Customer Satisfaction Survey - Measuring Waiting Experience instead of waiting time

The Customer Satisfaction Survey

Last weekend on my visit to the new MM Juice outlet at Kasih Ibu Hospital at Jl. Teuku Umar, Denpasar, after our lunch is completed the waiter handed us a customer satisfactory survey to fill out.

It's a regular feedback form where the business (in this case MM Juices) tries to gain insight into their customers satisfaction level, and it also contains regular questions like how their food was, their hospitality was, hygiene and cleanliness, etc.

One thing strikes my mind though, upon inspecting the first question on the list: "How long have you waited for the food to arrive?", and upon the answer choices there's "less than 5 minutes", "5-10 minutes", and so on. What made me thinking is, do we as customers really timed the length of time lapsed before our food arrives on our table, in minutes?


Timed no doubt, but in actual minutes? Which one of you have a good reliable measure of time? Can you say that you've been reading this writing for 45 seconds? One minute and 15 seconds? I doubt any of us common customers have that accurate measurement when it comes to timing; especially lapsed ones. Different case would be, if we are asked beforehand to do the measurement, then we would perhaps armed ourselves with a stopwatch, or at least consciously looking at a watch and make a mental note.

(Else if you are food critics that incorporates actual time measurement into your review subject).
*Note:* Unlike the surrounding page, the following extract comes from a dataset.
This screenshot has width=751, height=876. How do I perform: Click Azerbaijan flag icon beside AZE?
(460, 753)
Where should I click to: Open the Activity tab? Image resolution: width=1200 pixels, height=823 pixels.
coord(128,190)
A more interesting (and more reliable) result would be, if the question and answers are rephrased to gain emotional response than quantified, i.e.:

Q: "How long have you waited for the food to arrive?"
A: "short/average/long/unacceptable"

Q: "How do you feel about the waiting time between making the order and the food to arrive?"
A: "short/average/long/unacceptable"

While it's true that you won't get a quantified result from such question, but your customers should not be treated as a time tracking feedback mechanism anyway; people, especially regular customers operates more on feeling than objectiveness.
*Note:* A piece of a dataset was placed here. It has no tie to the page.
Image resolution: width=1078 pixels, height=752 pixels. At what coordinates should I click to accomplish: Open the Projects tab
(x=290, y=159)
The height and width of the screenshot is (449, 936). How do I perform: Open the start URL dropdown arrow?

What can you do to make the waiting time more bearable then? Or even more meaningful?

It could be achieved by taking into calculation the other aspect of waiting, which is the "waiting experience".

The Waiting Experience

People are bad time measurer, but the more important fact is, people don't base their response on factual timing but more on the perception of timing; hence how the waiting time makes them feel is far much important than the actual time spent upon waiting.

This is why with a good waiting experience, 15 minutes feels short, while with a bad one, even 10 minutes are already too long.

On eateries with most of their dishes are prepared from fresh where longer preparation time is unavoidable; measuring the other aspect of waiting, the "waiting experience" -- on surveys, could also provide a more useful insight into the customer satisfaction level:

Q: "What did you do while waiting for the food to arrive?"
A: "Watching TV/reading magazine/going online using free WiFi/playing table games/conversation with other guests/nothing"

(Note: please make sure you make all those options available -- except for "other guests" -- , and not relying on customers to brings their own!)

Afterward you can follow up with a question like:
Q: "How do you find the waiting time is?"
A: "Satisfying/acceptable/too long"

Does it works only on those kind of restaurants? On the contrary; for eateries with shorter food preparation, e.g.: fast food restaurant, and buffet style restaurant, this kind of question could provide an even more useful insight into your customer satisfaction level; especially when time of preparation is considerably instant or requires only minimum time.

Combining the measurement

Should for any reasons you still insist on customers doing the timing measurement, you should tell them beforehand about the survey, and don't forget to have a readable watch displayed on any of the walls visible to the customers. This way you can avoid wild guesses, thus gain a more accurate result which you can act upon; however it might annoys the customers, or even makes them over judgemental about your service since you put them into the Jury mode.

For a more accurate result and less obtrusive means, you should let technology handles the technical aspects of your survey; have a stopwatch or other timing device that could measure the time it takes between the waiter enters the order note, up into the food is served on your customer's table, and do it automatically or with semi-automatic triggers. At the same time, held a survey to measure the satisfaction level your customers have; this way you could measure both the preparation time average, and how it makes your customers feel. (byms)

2 comments:

Angelina Marshall said...

This post is different from what I read on most blog. And it have so many valuable things to learn.
Customer Satisfaction Survey Questions

Anonymous said...

As a writer, this is wonderful information to have. Thanks for the survey.